About
The Payman MCP Server exposes Payman AI’s payment functionality as tools for LLMs, enabling secure API key management, payee creation (TEST_RAILS, US_ACH, CRYPTO_ADDRESS), payment sending, balance checks, and payee searches via natural language.
Capabilities
The Payman API MCP Server is a bridge between AI assistants and Payman AI’s payment infrastructure. By exposing Payman’s REST endpoints as MCP tools, the server lets conversational agents—such as Claude or Cursor—to perform real‑world financial operations entirely through natural language. This eliminates the need for developers to write custom SDK wrappers or manage API keys manually, enabling rapid prototyping of payment‑enabled workflows.
At its core, the server offers a suite of tools that cover every step in the payment lifecycle. Developers can first set‑api‑key to authenticate with Payman, then use create‑payee to register new recipients in one of three supported formats (TEST_RAILS, US_ACH, or CRYPTO_ADDRESS). Once a payee exists, the send‑payment tool sends funds with optional memos and amounts, while search‑payee lets agents locate recipients by name, contact details, or account number. Finally, check‑balance retrieves the current balance of the authenticated Payman account, allowing agents to confirm sufficient funds before initiating a transaction. Each operation is wrapped with comprehensive error handling so that conversational agents can gracefully report failures or prompt the user for corrective action.
The server’s value lies in its seamless integration into existing MCP workflows.
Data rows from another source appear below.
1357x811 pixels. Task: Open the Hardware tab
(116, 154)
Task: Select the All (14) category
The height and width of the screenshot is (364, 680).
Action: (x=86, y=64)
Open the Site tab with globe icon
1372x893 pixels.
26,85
Because it follows the MCP standard, any client that understands the protocol—whether a desktop assistant, web UI, or browser extension—can consume these tools without additional code. The server supports both standard I/O and Server‑Sent Events transports, giving developers flexibility to deploy it locally for desktop assistants or expose it as a web service for browser‑based tools. This duality ensures that the same set of payment capabilities can be used across platforms with minimal configuration.
Real‑world scenarios for Payman MCP include automated invoice payments, on‑the‑fly expense reimbursements, or even integrating cryptocurrency payouts into a chatbot that manages user rewards. For example, an e‑commerce support bot could ask a customer for payment details, create a payee on the fly, and transfer funds—all while maintaining conversational context. In enterprise settings, HR chatbots could automate salary disbursements to employees’ bank accounts or crypto wallets, reducing manual intervention and audit overhead.
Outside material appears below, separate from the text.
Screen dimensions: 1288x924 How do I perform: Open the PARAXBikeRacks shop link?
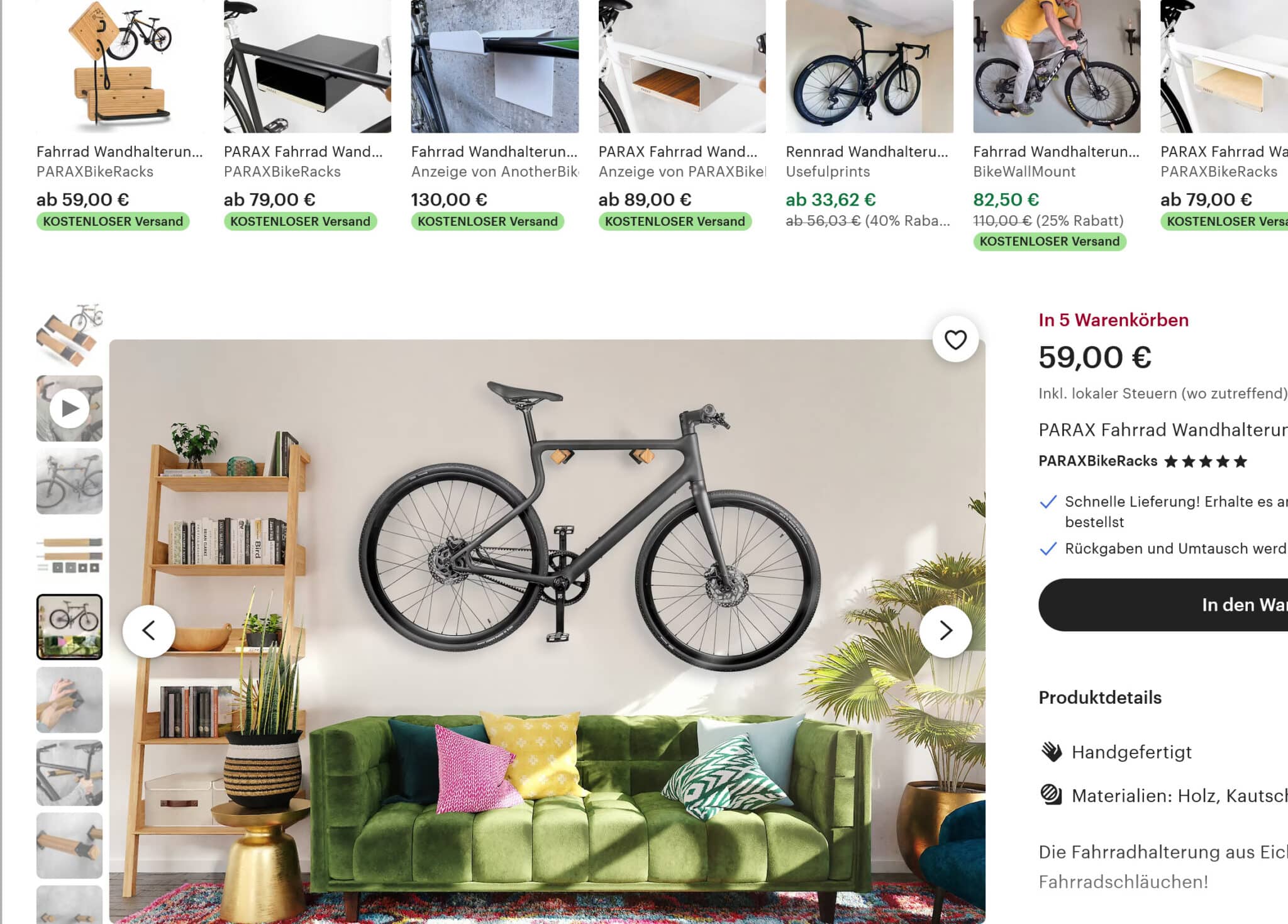click(x=1097, y=461)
Unique advantages of the Payman MCP Server stem from its security model and type‑specific payee handling. API keys are stored only in the active session, mitigating exposure risks, and the server distinguishes between test rails, ACH transfers, and crypto addresses at the tool level—allowing developers to write context‑aware logic that chooses the appropriate payment channel. Combined with robust error handling and a lightweight deployment model, this server provides developers with a reliable, secure, and developer‑friendly pathway to embed payment functionality directly into AI assistants.